2026 Blue Cross and Blue Shield Service Benefit Plan - Standard and Basic Option
Section 5(b). Surgical and Anesthesia Services Provided by Physicians and Other Healthcare Professionals
Page 66

 

Benefit Description

Oral and Maxillofacial Surgery (cont.)


Note: Dentists and oral surgeons who are in our Preferred Dental Network for routine dental care are not necessarily Preferred providers for other services covered by this Plan under other benefit provisions (such as the surgical benefit for oral and maxillofacial surgery). Call us at the customer service phone number on the back of your ID card to verify that your provider is Preferred for the type of care (e.g., routine dental care or oral surgery) you are scheduled to receive.



Standard Option - You Pay
See previous page

Basic Option - You Pay
Continued from previous page:

Note: You pay 35% of the Plan allowance for agents, drugs, and/or supplies administered or obtained in connection with your care. 
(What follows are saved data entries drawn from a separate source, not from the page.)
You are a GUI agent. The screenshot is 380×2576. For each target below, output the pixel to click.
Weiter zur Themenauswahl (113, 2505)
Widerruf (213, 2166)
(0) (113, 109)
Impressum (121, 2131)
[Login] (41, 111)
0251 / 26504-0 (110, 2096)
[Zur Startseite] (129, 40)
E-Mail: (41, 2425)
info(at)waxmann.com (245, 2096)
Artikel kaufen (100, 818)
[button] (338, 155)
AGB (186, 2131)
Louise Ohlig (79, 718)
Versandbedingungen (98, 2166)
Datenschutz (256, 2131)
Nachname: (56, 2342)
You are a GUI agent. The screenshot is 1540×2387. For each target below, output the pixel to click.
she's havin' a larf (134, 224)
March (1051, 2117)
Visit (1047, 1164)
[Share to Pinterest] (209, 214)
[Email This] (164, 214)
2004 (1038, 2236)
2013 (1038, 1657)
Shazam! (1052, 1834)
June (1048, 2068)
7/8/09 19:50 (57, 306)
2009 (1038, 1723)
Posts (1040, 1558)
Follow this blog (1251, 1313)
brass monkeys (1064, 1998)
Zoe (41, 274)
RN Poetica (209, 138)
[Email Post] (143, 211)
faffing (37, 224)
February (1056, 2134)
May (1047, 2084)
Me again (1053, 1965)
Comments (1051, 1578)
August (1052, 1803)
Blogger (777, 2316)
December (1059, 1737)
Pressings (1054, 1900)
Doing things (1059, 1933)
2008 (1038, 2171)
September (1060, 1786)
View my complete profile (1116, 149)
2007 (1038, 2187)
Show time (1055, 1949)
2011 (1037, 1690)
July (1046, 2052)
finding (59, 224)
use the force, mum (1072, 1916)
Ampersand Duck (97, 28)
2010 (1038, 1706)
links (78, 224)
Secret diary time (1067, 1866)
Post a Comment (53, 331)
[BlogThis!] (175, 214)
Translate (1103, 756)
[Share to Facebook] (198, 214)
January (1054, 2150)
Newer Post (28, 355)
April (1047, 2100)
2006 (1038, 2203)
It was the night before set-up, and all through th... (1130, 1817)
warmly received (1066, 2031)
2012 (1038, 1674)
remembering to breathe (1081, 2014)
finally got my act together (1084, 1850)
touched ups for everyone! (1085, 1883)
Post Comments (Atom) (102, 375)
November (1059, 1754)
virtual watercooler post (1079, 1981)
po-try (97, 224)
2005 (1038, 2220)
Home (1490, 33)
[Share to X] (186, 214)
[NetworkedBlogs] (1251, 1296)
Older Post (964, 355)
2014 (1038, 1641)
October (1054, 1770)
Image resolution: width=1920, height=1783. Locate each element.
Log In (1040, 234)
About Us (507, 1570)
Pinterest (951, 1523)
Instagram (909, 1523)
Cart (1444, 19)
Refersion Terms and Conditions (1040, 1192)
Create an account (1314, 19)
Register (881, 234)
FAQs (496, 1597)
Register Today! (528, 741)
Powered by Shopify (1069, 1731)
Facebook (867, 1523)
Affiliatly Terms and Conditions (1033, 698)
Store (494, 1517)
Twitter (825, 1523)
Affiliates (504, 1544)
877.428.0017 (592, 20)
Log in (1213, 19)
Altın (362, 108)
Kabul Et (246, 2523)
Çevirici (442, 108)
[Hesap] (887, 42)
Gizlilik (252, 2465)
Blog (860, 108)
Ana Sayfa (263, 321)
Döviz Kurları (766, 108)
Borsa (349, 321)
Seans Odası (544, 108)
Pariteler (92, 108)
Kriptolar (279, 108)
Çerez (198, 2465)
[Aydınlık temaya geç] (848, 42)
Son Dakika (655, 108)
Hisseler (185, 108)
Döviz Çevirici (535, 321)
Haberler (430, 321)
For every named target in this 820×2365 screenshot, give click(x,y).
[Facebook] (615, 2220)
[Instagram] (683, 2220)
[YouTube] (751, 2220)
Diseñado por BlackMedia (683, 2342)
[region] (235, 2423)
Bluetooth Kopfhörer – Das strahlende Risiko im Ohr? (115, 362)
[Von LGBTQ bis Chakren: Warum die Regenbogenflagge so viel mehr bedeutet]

Participating/Non-participating: You pay all charges

 

Benefit Description

Not covered:

 
  • Oral implants and transplants except for those required to treat accidental injuries as specifically and previously described and in Section 5(g)
     
  • Surgical procedures that involve the teeth or their supporting structures (such as the periodontal membrane, gingiva, and alveolar bone), except for those required to treat accidental injuries as specifically and previously described and in Section 5(g)
     
  • Surgical procedures involving dental implants or preparation of the mouth for the fitting or the continued use of dentures, except for those required to treat accidental injuries as specifically and previously described and in Section 5(g)
     
  • Orthodontic care before, during, or after surgery, except for orthodontia associated with surgery to correct accidental injuries as specifically and previously described and in Section 5(g)


Standard Option - You Pay
All charges

Basic Option - You Pay
All charges

 

Benefit Description

Organ and Tissue Transplants


Solid organ/tissue transplants are subject to medical necessity and experimental/investigational review. For the solid organ transplants listed below, you must obtain prior approval from the Local Plan for the procedures, and you must obtain precertification for the facility. (See precertification and prior approval in Section 3.)
 
  • Heart transplant
     
  • Heart-lung transplant
     
  • Kidney transplant
     
  • Liver transplant
     
  • Pancreas transplant
     
  • Combination liver-kidney transplant
     
  • Combination pancreas-kidney transplant
     
  • Autologous pancreas islet cell transplant (as an adjunct to total or near total pancreatectomy) only for patients with chronic pancreatitis

Standard Option - You Pay
Preferred: 15% of the Plan allowance (deductible applies)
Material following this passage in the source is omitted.